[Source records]

[Start of section]

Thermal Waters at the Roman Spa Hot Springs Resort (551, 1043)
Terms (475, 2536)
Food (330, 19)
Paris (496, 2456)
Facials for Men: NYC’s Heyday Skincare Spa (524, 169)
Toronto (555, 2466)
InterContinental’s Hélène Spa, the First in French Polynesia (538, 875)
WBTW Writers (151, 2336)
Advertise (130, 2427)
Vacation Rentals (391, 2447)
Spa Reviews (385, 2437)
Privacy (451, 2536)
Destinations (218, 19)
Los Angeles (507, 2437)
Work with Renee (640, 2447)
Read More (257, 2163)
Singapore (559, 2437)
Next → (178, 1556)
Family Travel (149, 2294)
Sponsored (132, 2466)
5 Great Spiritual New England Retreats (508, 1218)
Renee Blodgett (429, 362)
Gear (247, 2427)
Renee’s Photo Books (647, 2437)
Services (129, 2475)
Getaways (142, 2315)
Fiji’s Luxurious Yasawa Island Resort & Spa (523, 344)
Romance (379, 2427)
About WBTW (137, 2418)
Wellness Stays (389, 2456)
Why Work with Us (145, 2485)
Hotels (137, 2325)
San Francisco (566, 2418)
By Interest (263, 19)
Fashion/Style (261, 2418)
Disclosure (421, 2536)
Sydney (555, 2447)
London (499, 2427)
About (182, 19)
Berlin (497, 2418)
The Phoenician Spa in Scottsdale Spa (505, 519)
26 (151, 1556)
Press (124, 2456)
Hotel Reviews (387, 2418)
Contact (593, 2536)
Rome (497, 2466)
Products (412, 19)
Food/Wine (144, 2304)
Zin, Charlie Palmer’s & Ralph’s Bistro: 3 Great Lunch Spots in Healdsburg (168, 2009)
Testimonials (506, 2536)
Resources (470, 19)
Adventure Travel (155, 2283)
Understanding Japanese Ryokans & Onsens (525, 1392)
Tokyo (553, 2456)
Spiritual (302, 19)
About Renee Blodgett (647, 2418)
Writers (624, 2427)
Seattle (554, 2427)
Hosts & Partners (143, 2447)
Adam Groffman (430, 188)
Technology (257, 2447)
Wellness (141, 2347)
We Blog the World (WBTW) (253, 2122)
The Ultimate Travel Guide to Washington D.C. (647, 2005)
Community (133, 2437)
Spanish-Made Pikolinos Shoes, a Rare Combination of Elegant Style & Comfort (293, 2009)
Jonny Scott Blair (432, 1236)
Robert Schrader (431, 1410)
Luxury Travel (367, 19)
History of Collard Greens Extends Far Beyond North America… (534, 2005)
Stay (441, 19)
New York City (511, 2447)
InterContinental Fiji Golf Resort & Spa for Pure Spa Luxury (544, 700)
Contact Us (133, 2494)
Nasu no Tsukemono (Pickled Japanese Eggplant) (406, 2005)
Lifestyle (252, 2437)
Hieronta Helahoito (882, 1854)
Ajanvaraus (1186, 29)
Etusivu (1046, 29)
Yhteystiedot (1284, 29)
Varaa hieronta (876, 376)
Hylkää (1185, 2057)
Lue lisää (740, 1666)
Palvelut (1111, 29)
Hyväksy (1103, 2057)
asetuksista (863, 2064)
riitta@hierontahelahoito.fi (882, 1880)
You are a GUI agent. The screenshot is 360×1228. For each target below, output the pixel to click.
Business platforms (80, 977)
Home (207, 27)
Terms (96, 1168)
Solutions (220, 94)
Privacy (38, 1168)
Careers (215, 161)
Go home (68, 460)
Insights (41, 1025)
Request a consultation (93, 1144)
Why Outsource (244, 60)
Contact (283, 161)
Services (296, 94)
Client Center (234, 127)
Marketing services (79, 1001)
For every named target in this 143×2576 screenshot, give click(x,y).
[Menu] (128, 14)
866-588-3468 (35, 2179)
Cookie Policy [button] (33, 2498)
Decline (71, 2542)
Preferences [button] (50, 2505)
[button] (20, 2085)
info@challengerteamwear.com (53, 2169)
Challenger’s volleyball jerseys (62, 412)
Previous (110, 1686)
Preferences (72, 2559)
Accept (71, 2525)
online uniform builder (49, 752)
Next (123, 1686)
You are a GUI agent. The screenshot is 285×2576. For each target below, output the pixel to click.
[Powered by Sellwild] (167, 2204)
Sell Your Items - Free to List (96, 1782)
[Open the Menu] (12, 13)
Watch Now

[End of section]

Aim of the task ▸
Reproduce the data above in full, with no line missing.

Final answer ▸
Thermal Waters at the Roman Spa Hot Springs Resort (551, 1043)
Terms (475, 2536)
Food (330, 19)
Paris (496, 2456)
Facials for Men: NYC’s Heyday Skincare Spa (524, 169)
Toronto (555, 2466)
InterContinental’s Hélène Spa, the First in French Polynesia (538, 875)
WBTW Writers (151, 2336)
Advertise (130, 2427)
Vacation Rentals (391, 2447)
Spa Reviews (385, 2437)
Privacy (451, 2536)
Destinations (218, 19)
Los Angeles (507, 2437)
Work with Renee (640, 2447)
Read More (257, 2163)
Singapore (559, 2437)
Next → (178, 1556)
Family Travel (149, 2294)
Sponsored (132, 2466)
5 Great Spiritual New England Retreats (508, 1218)
Renee Blodgett (429, 362)
Gear (247, 2427)
Renee’s Photo Books (647, 2437)
Services (129, 2475)
Getaways (142, 2315)
Fiji’s Luxurious Yasawa Island Resort & Spa (523, 344)
Romance (379, 2427)
About WBTW (137, 2418)
Wellness Stays (389, 2456)
Why Work with Us (145, 2485)
Hotels (137, 2325)
San Francisco (566, 2418)
By Interest (263, 19)
Fashion/Style (261, 2418)
Disclosure (421, 2536)
Sydney (555, 2447)
London (499, 2427)
About (182, 19)
Berlin (497, 2418)
The Phoenician Spa in Scottsdale Spa (505, 519)
26 (151, 1556)
Press (124, 2456)
Hotel Reviews (387, 2418)
Contact (593, 2536)
Rome (497, 2466)
Products (412, 19)
Food/Wine (144, 2304)
Zin, Charlie Palmer’s & Ralph’s Bistro: 3 Great Lunch Spots in Healdsburg (168, 2009)
Testimonials (506, 2536)
Resources (470, 19)
Adventure Travel (155, 2283)
Understanding Japanese Ryokans & Onsens (525, 1392)
Tokyo (553, 2456)
Spiritual (302, 19)
About Renee Blodgett (647, 2418)
Writers (624, 2427)
Seattle (554, 2427)
Hosts & Partners (143, 2447)
Adam Groffman (430, 188)
Technology (257, 2447)
Wellness (141, 2347)
We Blog the World (WBTW) (253, 2122)
The Ultimate Travel Guide to Washington D.C. (647, 2005)
Community (133, 2437)
Spanish-Made Pikolinos Shoes, a Rare Combination of Elegant Style & Comfort (293, 2009)
Jonny Scott Blair (432, 1236)
Robert Schrader (431, 1410)
Luxury Travel (367, 19)
History of Collard Greens Extends Far Beyond North America… (534, 2005)
Stay (441, 19)
New York City (511, 2447)
InterContinental Fiji Golf Resort & Spa for Pure Spa Luxury (544, 700)
Contact Us (133, 2494)
Nasu no Tsukemono (Pickled Japanese Eggplant) (406, 2005)
Lifestyle (252, 2437)
Hieronta Helahoito (882, 1854)
Ajanvaraus (1186, 29)
Etusivu (1046, 29)
Yhteystiedot (1284, 29)
Varaa hieronta (876, 376)
Hylkää (1185, 2057)
Lue lisää (740, 1666)
Palvelut (1111, 29)
Hyväksy (1103, 2057)
asetuksista (863, 2064)
riitta@hierontahelahoito.fi (882, 1880)
You are a GUI agent. The screenshot is 360×1228. For each target below, output the pixel to click.
Business platforms (80, 977)
Home (207, 27)
Terms (96, 1168)
Solutions (220, 94)
Privacy (38, 1168)
Careers (215, 161)
Go home (68, 460)
Insights (41, 1025)
Request a consultation (93, 1144)
Why Outsource (244, 60)
Contact (283, 161)
Services (296, 94)
Client Center (234, 127)
Marketing services (79, 1001)
For every named target in this 143×2576 screenshot, give click(x,y).
[Menu] (128, 14)
866-588-3468 (35, 2179)
Cookie Policy [button] (33, 2498)
Decline (71, 2542)
Preferences [button] (50, 2505)
[button] (20, 2085)
info@challengerteamwear.com (53, 2169)
Challenger’s volleyball jerseys (62, 412)
Previous (110, 1686)
Preferences (72, 2559)
Accept (71, 2525)
online uniform builder (49, 752)
Next (123, 1686)
You are a GUI agent. The screenshot is 285×2576. For each target below, output the pixel to click.
[Powered by Sellwild] (167, 2204)
Sell Your Items - Free to List (96, 1782)
[Open the Menu] (12, 13)
Watch Now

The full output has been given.